The Oxford English Dictionary describes “green gown” as an archaic and historical term for “a dress stained green from rolling in grass.”

The phrase is found, the OED says, “chiefly in to give a woman a green gown: to engage in amorous play with a woman; (euphem.) to deflower, deprive a woman of her virginity.”

An early example of this usage is cited (appropriately!) in Green’s Dictionary of Slang. A 1351 indictment for rape in the county of Nottingham, written in Latin, includes the phrase induentes eam robam viridem (“giving her a green gown”).

The OED’s earliest sighting in English is from Sir Philip Sidney’s poem The Countesse of Pembrokes Arcadia, written sometime before 1586: “Then some grene gowns are by the lasses worne / In chastest plaies, till home they walke a rowe.”

This blunter example is from the playwright Anthony Munday’s 1596 translation of Palmerin of England: “At length he was so bolde as to giue her a greene gowne, when I feare me she lost the flower of her chastitie.”

By the 19th century, “green” (or “greens”) was a slang term for “sexual activity, esp. intercourse,” the OED says.

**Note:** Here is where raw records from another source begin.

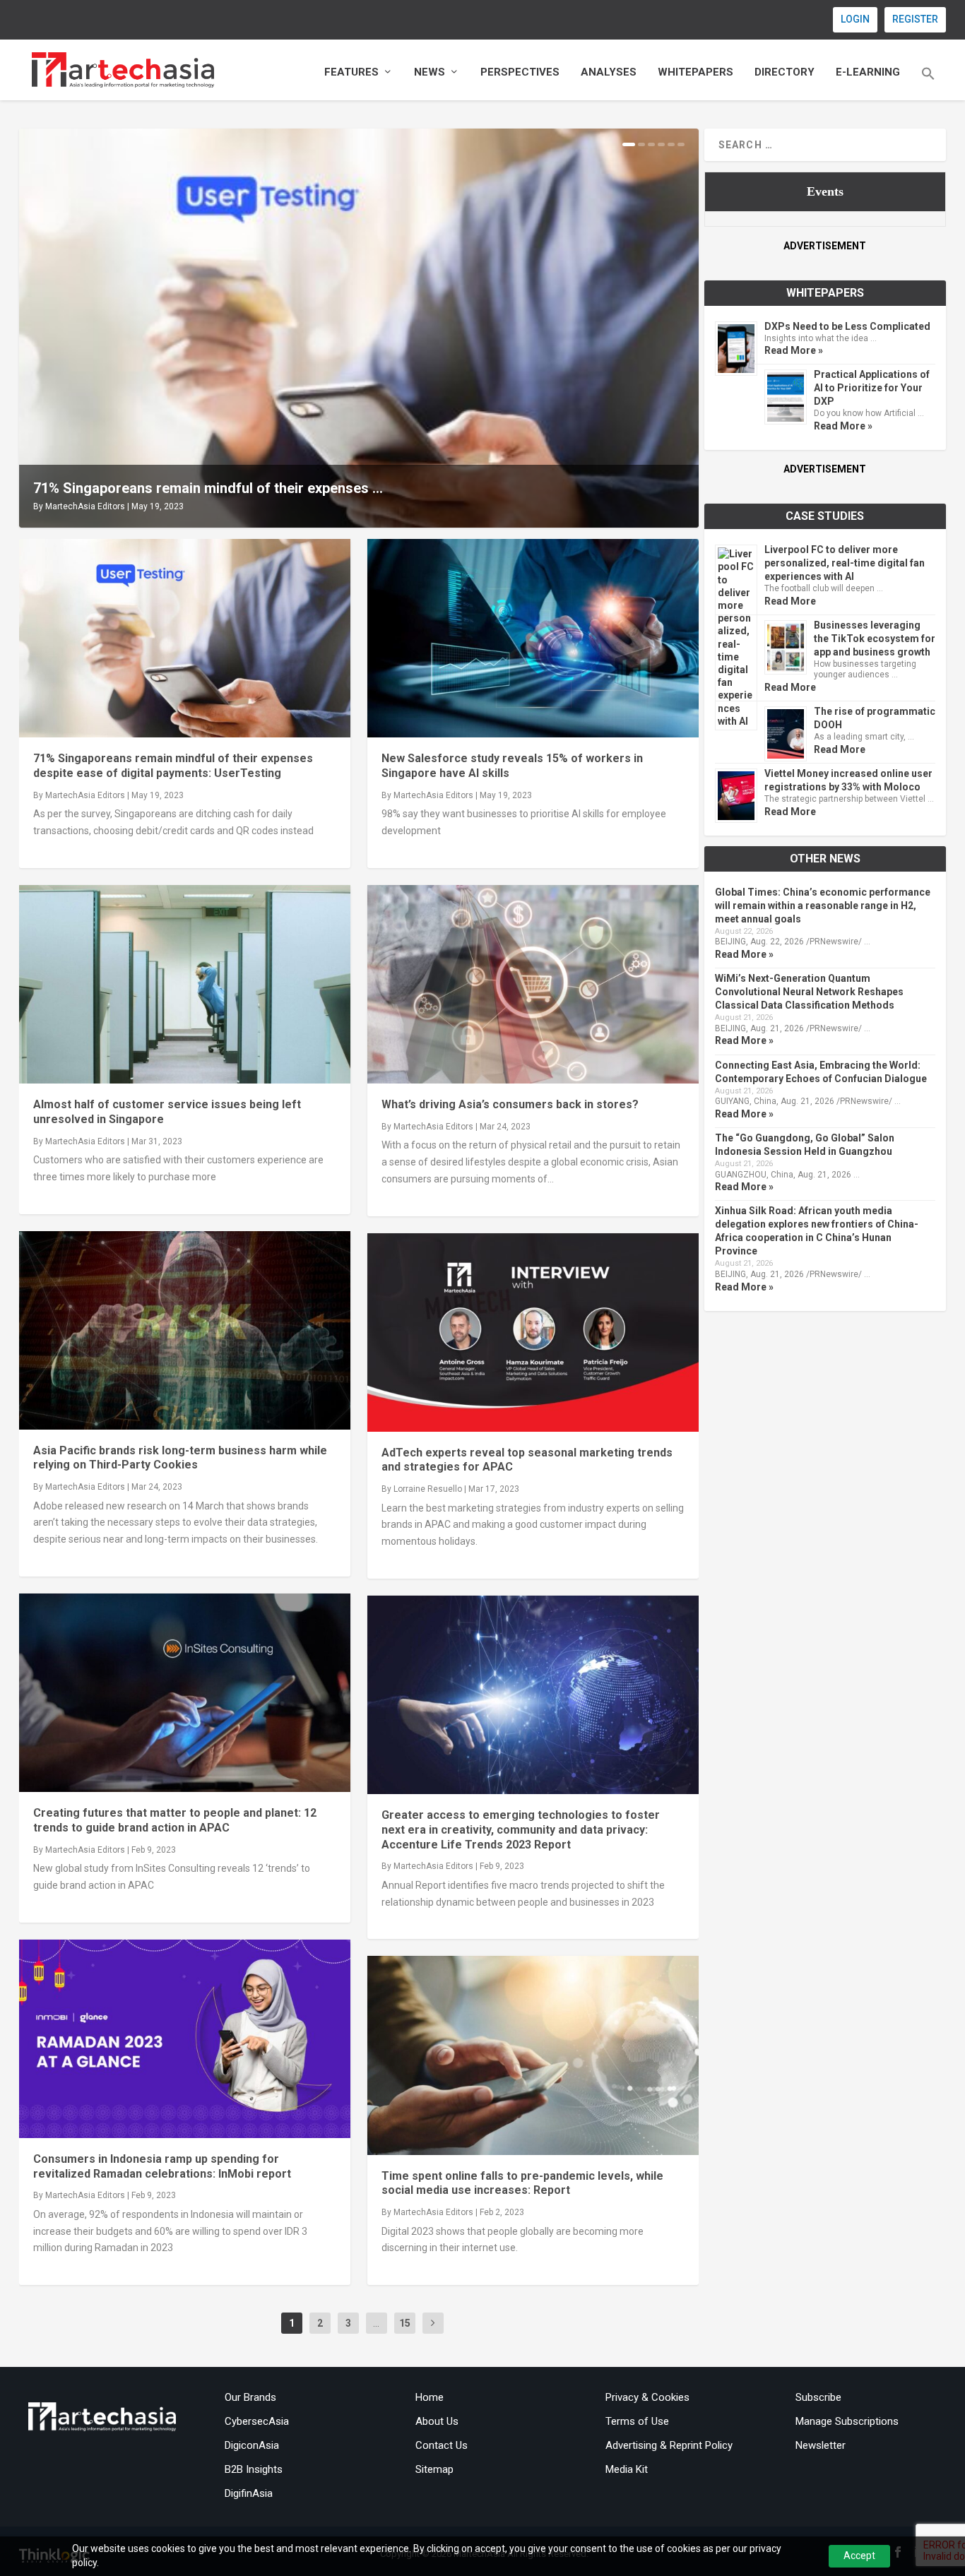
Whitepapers (695, 72)
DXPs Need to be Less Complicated (847, 326)
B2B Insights (254, 2469)
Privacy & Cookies (647, 2397)
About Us (436, 2421)
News (429, 72)
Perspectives (520, 72)
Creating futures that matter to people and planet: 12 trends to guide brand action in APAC (174, 1820)
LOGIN (855, 19)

The term frequently appeared in the phrase “to get one’s greens and variants, with implication of something which is (like vegetables in the diet) needed regularly,” Oxford explains.

The OED’s earliest example of this usage is from a suggestive poem in Swell’s Night Guide (1846): “She kept the greens, for very few she sold; / And, as her customers, the greens refuse, / Why, then, the greens gave this fair maid the blues.”

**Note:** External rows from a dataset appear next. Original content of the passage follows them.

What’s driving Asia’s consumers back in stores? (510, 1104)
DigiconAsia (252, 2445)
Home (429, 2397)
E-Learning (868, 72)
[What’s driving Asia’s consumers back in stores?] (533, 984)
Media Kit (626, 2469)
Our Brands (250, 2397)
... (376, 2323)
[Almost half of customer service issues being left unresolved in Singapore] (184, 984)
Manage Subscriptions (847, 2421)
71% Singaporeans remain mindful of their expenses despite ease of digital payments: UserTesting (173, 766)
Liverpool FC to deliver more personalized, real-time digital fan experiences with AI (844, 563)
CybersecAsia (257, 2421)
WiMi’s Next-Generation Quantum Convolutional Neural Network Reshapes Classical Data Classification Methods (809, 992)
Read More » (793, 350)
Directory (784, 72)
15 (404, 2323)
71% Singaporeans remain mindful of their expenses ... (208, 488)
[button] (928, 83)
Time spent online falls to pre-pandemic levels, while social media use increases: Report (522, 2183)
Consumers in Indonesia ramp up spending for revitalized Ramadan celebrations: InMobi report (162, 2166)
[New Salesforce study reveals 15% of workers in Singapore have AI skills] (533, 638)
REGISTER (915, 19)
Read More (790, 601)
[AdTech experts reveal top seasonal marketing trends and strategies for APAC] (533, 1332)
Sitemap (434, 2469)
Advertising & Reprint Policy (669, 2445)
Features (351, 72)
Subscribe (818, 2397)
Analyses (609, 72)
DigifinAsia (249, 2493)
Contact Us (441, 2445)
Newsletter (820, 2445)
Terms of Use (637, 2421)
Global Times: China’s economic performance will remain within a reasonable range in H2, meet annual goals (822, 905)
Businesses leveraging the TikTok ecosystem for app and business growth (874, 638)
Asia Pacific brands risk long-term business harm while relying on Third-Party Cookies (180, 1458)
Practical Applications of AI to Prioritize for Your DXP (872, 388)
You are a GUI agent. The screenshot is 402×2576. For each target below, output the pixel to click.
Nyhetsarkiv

Green’s Dictionary mentions a few other uses of “green” in relation to sex. In 1773, Green’s reports, “greengrocer” was a euphemism for a prostitute. And in the 1960s, “green thumb” was gay slang for the penis.

Before we close, a note about the long association of “green” with envy.

Shakespeare did coin the expression “green-eyed monster” (Othello, circa 1603), but he was not the first to link the color with envy.

The English poets Geoffrey Chaucer, John Lydgate, and Stephen Scrope made the connection in the 14th and 15th centuries, according to the University of Michigan’s online Middle English Dictionary.

The MED notes that the color green (written as grene) was “symbolic of inconstancy or envy” in Middle English, the language of those earlier poets.

Why? It’s been suggested that a greenish complexion, thought to be caused by an excess of bile, was indicative of “fear, envy, ill humour, or sickness,” according to the OED.